**WORK INSTRUCTIONS**
In the mailing-list reply below, which jira issue does the post say Dhruba filed?

You are viewing a plain text version of this content. The canonical link for it is here.

Posted to common-dev@hadoop.apache.org by Raghu Angadi <ra...@apache.org> on 2009/10/02 00:48:13 UTC

Re: Problem reading HDFS block size > 1GB

Vinay,

This issue came up before (
http://www.mail-archive.com/core-dev@hadoop.apache.org/msg35620.html ) . I
think we should fix this soon. Dhruba filed a jira (
https://issues.apache.org/jira/browse/HDFS-96 ) .  Not all errors reported
here fixed by the patch attached there. Could we discuss this on the jira.
For now you could try the path there in addition to your fix.

**SOURCE EXCERPT**
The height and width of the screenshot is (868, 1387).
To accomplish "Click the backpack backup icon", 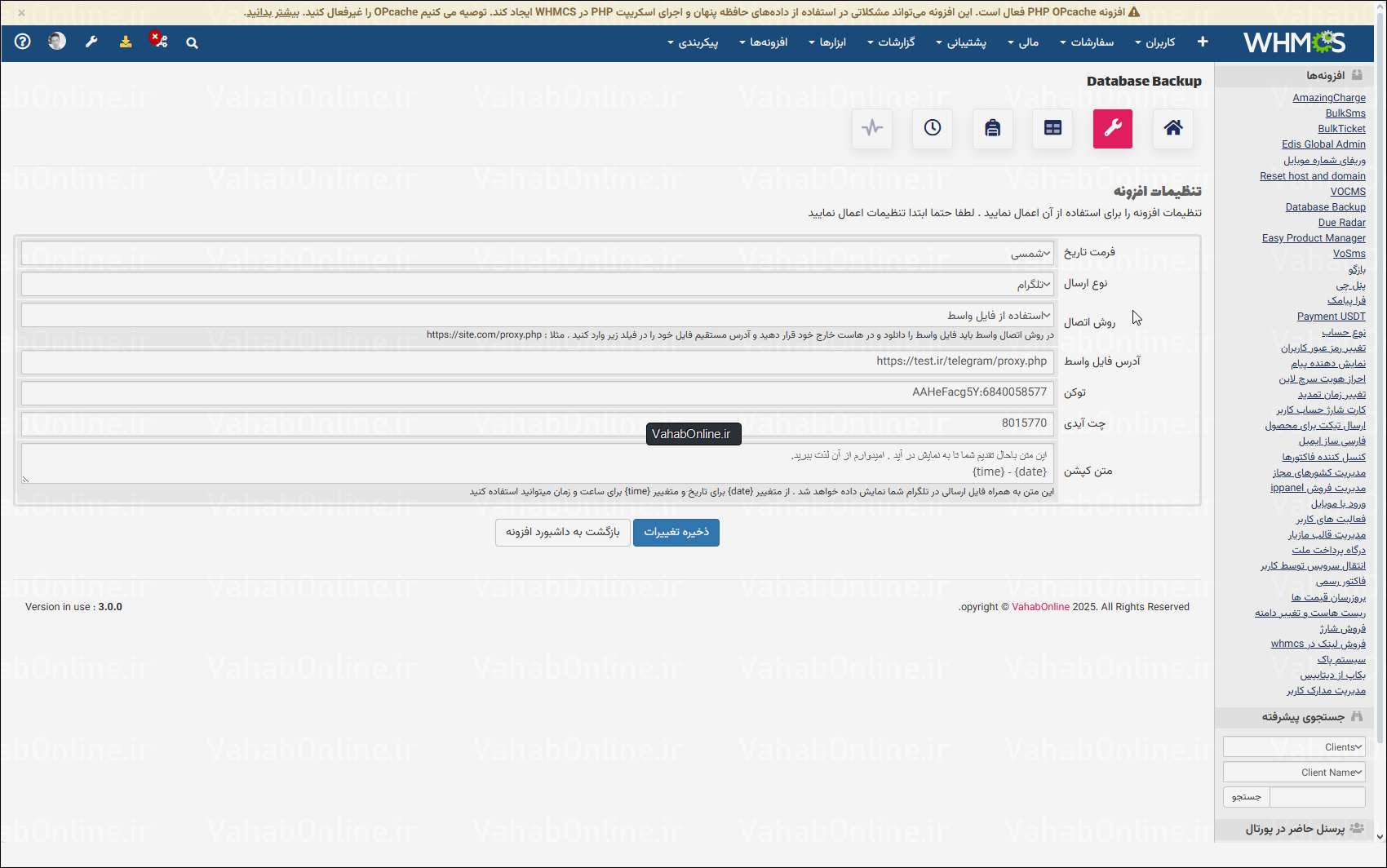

**PROBLEM SOLUTION**
HDFS-96